### Bloc de texte
====

R.R.  Je crois que les plus nombreux d’entre eux, les « suiveurs », se comportent un peu comme des supporters d’une équipe de foot. Ils se vautrent dans une forme d’hooliganisme informationnel, n’ayant absolument aucun égard pour les faits ou pour la question du vrai et du faux. Quant aux « meneurs », c’est-à-dire les influenceurs complotistes voire les théoriciens du complot à proprement parler, ils se sont ghettoïsés dans le complotisme à un point qu’il leur est très difficile d’en sortir sans y perdre immédiatement toutes sortes de rétributions, symboliques aussi bien que pécuniaires. Comme pour la bicyclette de Che Guevara, s’ils s’arrêtent de pédaler, ils tombent. Se sachant marginalisés, notamment du fait du travail critique que nous effectuons sur eux, ils nous font figurer au sommet de leur liste de personnes à abattre ou à bâillonner.

Les adeptes de théories de complot seraient-ils des comploteurs qui s’ignorent ?

R.R.  En tous cas, des chercheurs en psychologie sociale ont mis en évidence que les individus les plus friands de théories conspirationnistes sont aussi les plus susceptibles de prendre part personnellement à des conspirations. Pour le dire autrement, les complotistes semblent avoir du mal à imaginer que leurs détracteurs ne complotent pas car, à leur place, ils n’hésiteraient pas eux-mêmes à comploter.

Comment faire face aux influenceurs complotistes présents sur la toile qui passent leur temps à vous interpeller en vous insultant ?

====

### Section de données
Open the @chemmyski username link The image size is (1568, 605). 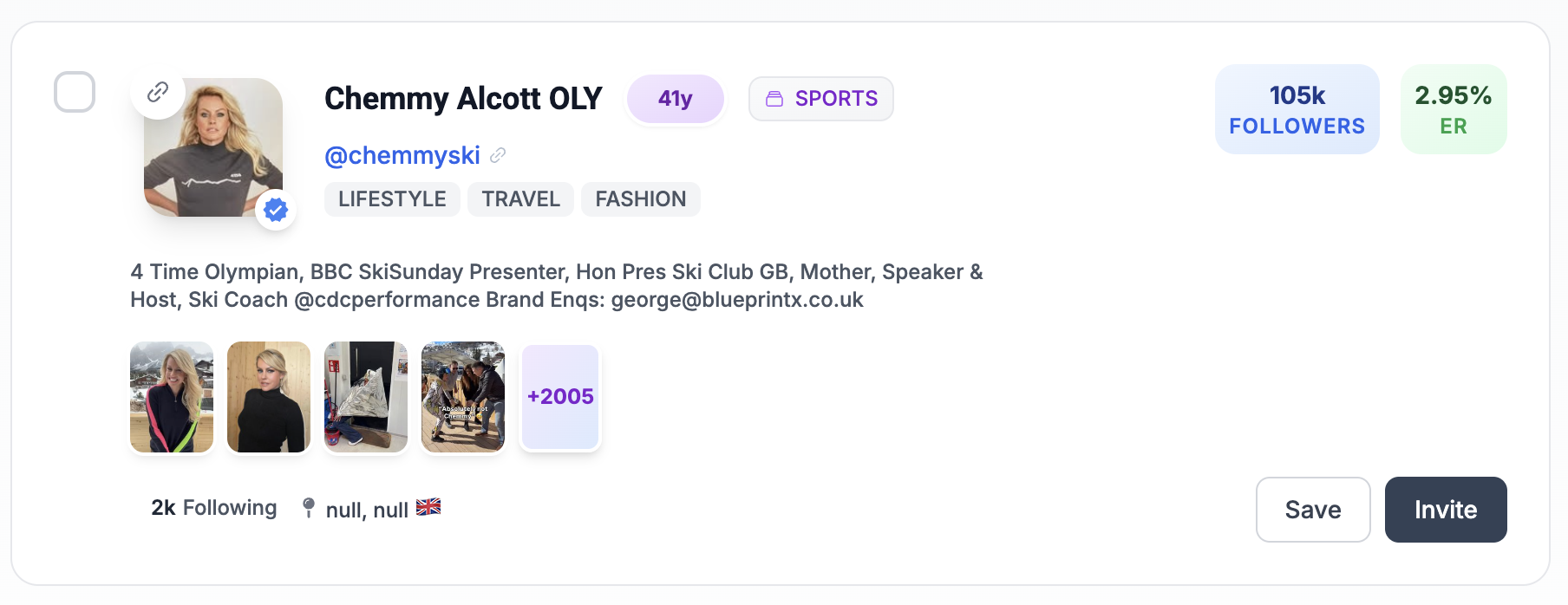pos(402,155)
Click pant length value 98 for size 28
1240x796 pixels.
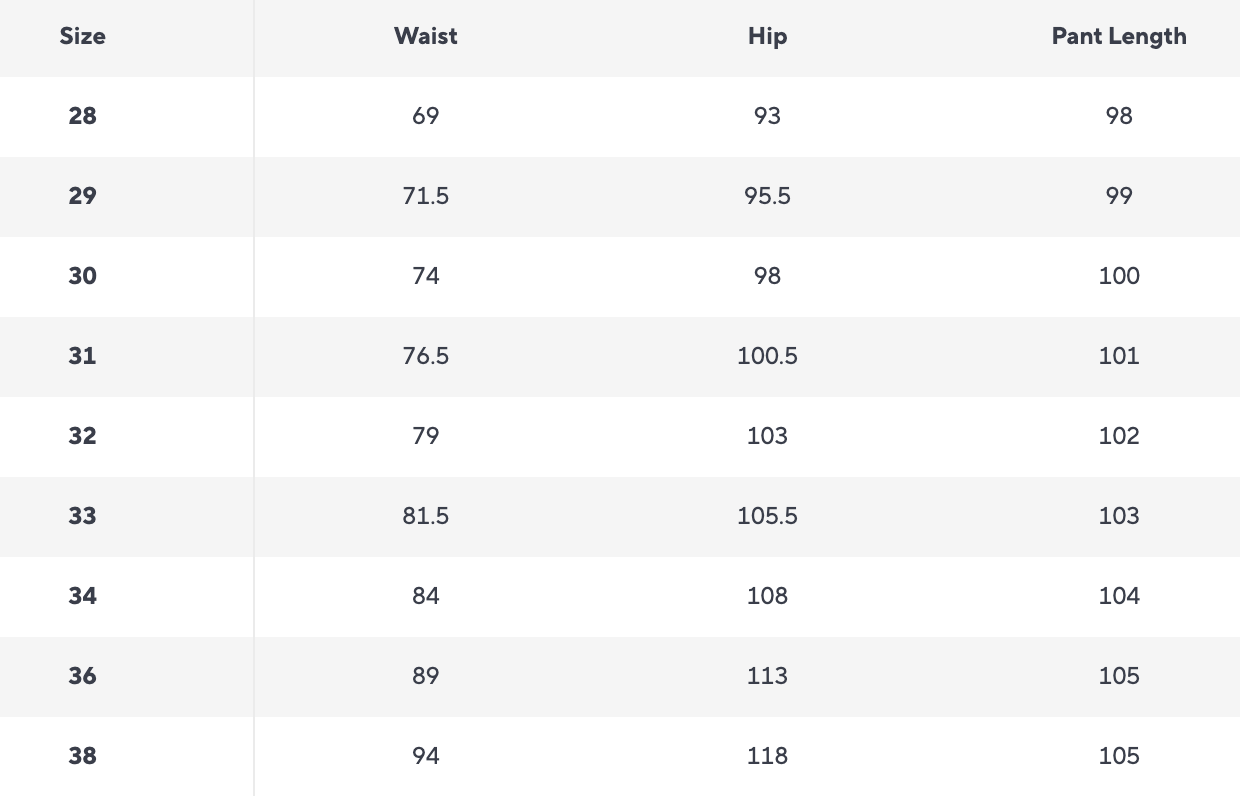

====

### Consigne
Dans l'entretien sur le complotisme, à qui les « suiveurs » sont-ils comparés ?

### Réponse complète
À des supporters d'une équipe de foot.